**What the task asks:** Only a number is wanted: the count of lines in this listing that contain "reseller".

---------- Raw data

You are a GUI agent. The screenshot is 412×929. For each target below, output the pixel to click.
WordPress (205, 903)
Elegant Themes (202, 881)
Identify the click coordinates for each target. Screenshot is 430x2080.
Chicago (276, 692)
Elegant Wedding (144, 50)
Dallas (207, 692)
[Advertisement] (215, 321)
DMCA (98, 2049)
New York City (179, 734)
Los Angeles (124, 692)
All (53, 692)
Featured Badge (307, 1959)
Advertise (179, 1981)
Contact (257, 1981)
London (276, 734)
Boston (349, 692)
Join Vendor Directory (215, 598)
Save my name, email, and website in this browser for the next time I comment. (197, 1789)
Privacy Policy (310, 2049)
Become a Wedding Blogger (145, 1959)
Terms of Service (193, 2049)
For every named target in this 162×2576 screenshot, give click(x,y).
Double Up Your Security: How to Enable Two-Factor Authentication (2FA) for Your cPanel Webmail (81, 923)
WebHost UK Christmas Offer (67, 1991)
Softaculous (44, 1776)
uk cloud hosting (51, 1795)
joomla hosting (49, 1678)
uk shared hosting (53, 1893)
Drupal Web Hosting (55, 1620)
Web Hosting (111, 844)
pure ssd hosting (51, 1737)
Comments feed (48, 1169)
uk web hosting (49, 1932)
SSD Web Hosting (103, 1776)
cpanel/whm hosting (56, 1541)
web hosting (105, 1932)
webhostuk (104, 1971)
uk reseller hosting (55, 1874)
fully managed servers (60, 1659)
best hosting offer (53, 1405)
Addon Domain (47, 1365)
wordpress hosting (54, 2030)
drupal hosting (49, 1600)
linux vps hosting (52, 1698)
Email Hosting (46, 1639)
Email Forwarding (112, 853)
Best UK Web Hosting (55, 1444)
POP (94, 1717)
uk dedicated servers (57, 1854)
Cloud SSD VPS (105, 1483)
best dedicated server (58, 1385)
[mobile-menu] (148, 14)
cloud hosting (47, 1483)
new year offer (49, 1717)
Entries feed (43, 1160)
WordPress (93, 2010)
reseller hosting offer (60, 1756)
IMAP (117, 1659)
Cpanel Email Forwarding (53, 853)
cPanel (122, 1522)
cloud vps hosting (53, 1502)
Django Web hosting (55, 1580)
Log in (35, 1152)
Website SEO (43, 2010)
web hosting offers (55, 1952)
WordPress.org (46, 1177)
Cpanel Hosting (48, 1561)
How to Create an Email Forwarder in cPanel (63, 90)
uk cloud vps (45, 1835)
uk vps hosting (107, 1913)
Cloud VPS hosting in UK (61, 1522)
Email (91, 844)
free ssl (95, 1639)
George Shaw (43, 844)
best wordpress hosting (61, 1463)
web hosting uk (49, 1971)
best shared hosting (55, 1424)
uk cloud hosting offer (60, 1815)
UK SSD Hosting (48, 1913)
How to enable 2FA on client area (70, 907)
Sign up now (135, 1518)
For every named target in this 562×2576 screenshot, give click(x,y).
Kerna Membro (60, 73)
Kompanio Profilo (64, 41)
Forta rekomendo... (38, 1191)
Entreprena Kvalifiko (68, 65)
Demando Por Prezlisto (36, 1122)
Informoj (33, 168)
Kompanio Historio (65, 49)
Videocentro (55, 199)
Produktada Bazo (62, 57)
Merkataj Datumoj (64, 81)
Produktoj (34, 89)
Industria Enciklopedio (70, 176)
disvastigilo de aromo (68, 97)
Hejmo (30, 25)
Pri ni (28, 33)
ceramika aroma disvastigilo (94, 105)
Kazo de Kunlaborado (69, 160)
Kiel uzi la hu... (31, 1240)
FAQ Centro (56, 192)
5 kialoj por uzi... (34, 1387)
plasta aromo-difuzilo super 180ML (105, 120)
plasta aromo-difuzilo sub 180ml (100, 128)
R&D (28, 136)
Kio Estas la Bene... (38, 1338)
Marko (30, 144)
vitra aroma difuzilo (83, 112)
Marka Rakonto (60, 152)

--------------------

**Response:** 2